WHAT THE EXERCISE ASKS → Skip all lines in the entries below that come before the one containing "Screen dimensions: 1064x1147". Repeat that line and the rest exactly.

DATA →
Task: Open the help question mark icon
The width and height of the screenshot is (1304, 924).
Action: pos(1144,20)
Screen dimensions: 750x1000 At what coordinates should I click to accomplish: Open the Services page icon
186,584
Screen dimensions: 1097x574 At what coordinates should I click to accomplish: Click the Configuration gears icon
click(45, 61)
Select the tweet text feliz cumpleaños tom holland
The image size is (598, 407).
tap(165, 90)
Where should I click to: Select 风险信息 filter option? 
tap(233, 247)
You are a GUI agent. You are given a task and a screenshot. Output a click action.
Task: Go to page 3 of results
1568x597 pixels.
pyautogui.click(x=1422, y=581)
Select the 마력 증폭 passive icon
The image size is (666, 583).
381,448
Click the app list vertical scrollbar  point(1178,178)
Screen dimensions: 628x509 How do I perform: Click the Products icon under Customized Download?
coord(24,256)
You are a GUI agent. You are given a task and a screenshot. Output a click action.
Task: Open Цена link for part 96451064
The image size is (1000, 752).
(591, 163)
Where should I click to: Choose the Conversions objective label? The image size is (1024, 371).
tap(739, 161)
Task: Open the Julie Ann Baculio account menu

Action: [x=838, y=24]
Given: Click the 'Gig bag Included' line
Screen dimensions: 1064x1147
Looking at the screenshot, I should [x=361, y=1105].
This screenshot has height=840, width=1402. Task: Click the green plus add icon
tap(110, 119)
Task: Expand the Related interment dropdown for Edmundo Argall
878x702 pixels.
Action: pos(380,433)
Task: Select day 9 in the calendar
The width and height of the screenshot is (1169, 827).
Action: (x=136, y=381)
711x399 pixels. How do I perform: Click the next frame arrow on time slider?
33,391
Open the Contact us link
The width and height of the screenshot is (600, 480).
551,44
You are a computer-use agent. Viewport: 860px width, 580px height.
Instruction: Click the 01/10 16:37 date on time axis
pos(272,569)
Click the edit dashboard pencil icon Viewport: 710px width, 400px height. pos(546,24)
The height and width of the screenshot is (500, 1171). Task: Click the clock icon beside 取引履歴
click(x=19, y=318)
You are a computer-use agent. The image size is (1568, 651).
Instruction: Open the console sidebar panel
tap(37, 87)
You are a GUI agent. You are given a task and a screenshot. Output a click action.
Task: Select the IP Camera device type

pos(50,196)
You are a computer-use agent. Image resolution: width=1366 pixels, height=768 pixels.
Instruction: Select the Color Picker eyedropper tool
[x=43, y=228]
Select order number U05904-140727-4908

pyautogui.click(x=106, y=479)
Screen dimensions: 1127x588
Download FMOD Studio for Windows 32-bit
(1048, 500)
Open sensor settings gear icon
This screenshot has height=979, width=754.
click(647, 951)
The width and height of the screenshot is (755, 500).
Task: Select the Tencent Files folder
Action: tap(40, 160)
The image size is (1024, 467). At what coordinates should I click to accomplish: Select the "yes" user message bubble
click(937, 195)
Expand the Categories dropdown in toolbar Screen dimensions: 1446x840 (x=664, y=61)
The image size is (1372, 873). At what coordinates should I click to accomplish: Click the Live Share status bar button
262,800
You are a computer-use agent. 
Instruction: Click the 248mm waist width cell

ANSWER AREA →
Screen dimensions: 1064x1147
Looking at the screenshot, I should [x=361, y=1105].
This screenshot has height=840, width=1402. Task: Click the green plus add icon
tap(110, 119)
Task: Expand the Related interment dropdown for Edmundo Argall
878x702 pixels.
Action: pos(380,433)
Task: Select day 9 in the calendar
The width and height of the screenshot is (1169, 827).
Action: (x=136, y=381)
711x399 pixels. How do I perform: Click the next frame arrow on time slider?
33,391
Open the Contact us link
The width and height of the screenshot is (600, 480).
551,44
You are a computer-use agent. Viewport: 860px width, 580px height.
Instruction: Click the 01/10 16:37 date on time axis
pos(272,569)
Click the edit dashboard pencil icon Viewport: 710px width, 400px height. pos(546,24)
The height and width of the screenshot is (500, 1171). Task: Click the clock icon beside 取引履歴
click(x=19, y=318)
You are a computer-use agent. The image size is (1568, 651).
Instruction: Open the console sidebar panel
tap(37, 87)
You are a GUI agent. You are given a task and a screenshot. Output a click action.
Task: Select the IP Camera device type

pos(50,196)
You are a computer-use agent. Image resolution: width=1366 pixels, height=768 pixels.
Instruction: Select the Color Picker eyedropper tool
[x=43, y=228]
Select order number U05904-140727-4908

pyautogui.click(x=106, y=479)
Screen dimensions: 1127x588
Download FMOD Studio for Windows 32-bit
(1048, 500)
Open sensor settings gear icon
This screenshot has height=979, width=754.
click(647, 951)
The width and height of the screenshot is (755, 500).
Task: Select the Tencent Files folder
Action: tap(40, 160)
The image size is (1024, 467). At what coordinates should I click to accomplish: Select the "yes" user message bubble
click(937, 195)
Expand the Categories dropdown in toolbar Screen dimensions: 1446x840 (x=664, y=61)
The image size is (1372, 873). At what coordinates should I click to accomplish: Click the Live Share status bar button
262,800
You are a computer-use agent. 
Instruction: Click the 248mm waist width cell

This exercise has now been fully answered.